26. The apparatus of claim 18, wherein the adjustment module comprises:

a third adjusting sub-module, configured to perform, by using a loss function, i-th adjustment on parameters of the discriminators of the noise token model, the noise reduction model, and the generator countermeasure network according to the noise reduction audio, the noise-free audio corresponding to the noise-containing audio, the predicted audio value, the true audio value, and the preset audio value, where i is a positive integer;

the acquisition submodule is used for acquiring a noise reduction audio frequency, an audio prediction value and an audio true value of the (i + 1) th time according to the spectral characteristics of the noise-containing audio frequency on the basis of the noise token model, the noise reduction model and the generation type countermeasure network after the parameters are adjusted;

and the fourth adjusting submodule is used for respectively adjusting the parameters of the noise token model, the noise reduction model and the generator of the generative confrontation network after the parameters are adjusted for the (i + 1) th time by utilizing the loss function according to the noise-free audio corresponding to the noise-containing audio, the audio preset value, the (i + 1) th noise reduction audio, the audio predicted value and the audio true value.

27. The apparatus of claim 22, the training module comprising:

and the training submodule is used for obtaining a trained audio noise reduction model on the basis of the noise token model, the noise reduction model and the generator of the generative confrontation network under the condition that the noise token model, the noise reduction model and the generative confrontation network are adjusted to be converged.

28. An apparatus for audio noise reduction, comprising:

the sending module is used for sending the noise reduction enhanced audio obtained after the pre-trained audio noise reduction model is processed to an audio receiving end; wherein the pre-trained audio noise reduction model is obtained using the method of any one of claims 1 to 15, or the apparatus of any one of claims 18 to 27.

29. The apparatus of claim 28, wherein the processing module comprises:

the frequency spectrum characteristic input submodule is used for inputting the frequency spectrum characteristic of the target noisy audio frequency of the audio frequency sending end into a noise token model of a pre-trained audio frequency noise reduction model to obtain the noise characteristic of the target noisy audio frequency;

the target noise reduction submodule is used for inputting the noise characteristics of the target noisy audio and the frequency spectrum characteristics of the target noisy audio into a noise reduction model of the pre-trained audio noise reduction model to obtain a target noise reduction audio;

and the noise reduction enhancement submodule is used for inputting the target noise reduction audio into a generator of the generating countermeasure network of the pre-trained audio noise reduction model to obtain the noise reduction enhancement audio.

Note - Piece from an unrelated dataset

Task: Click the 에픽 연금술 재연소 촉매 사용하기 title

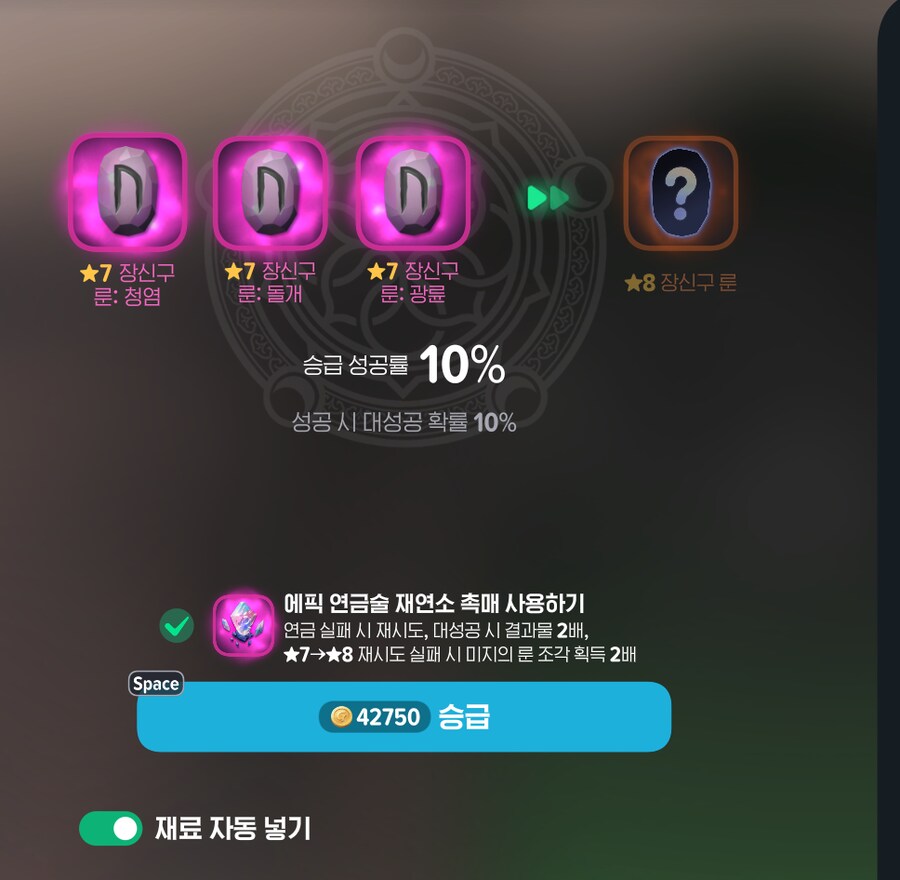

30. An electronic device, comprising:

at least one processor; and

the memory stores instructions executable by the at least one processor to enable the at least one processor to perform the method of any one of claims 1 to 17.

31. A non-transitory computer readable storage medium having stored thereon computer instructions for causing the computer to perform the method of any one of claims 1 to 17.

32. A computer program product comprising a computer program which, when executed by a processor, implements the method of any one of claims 1 to 17.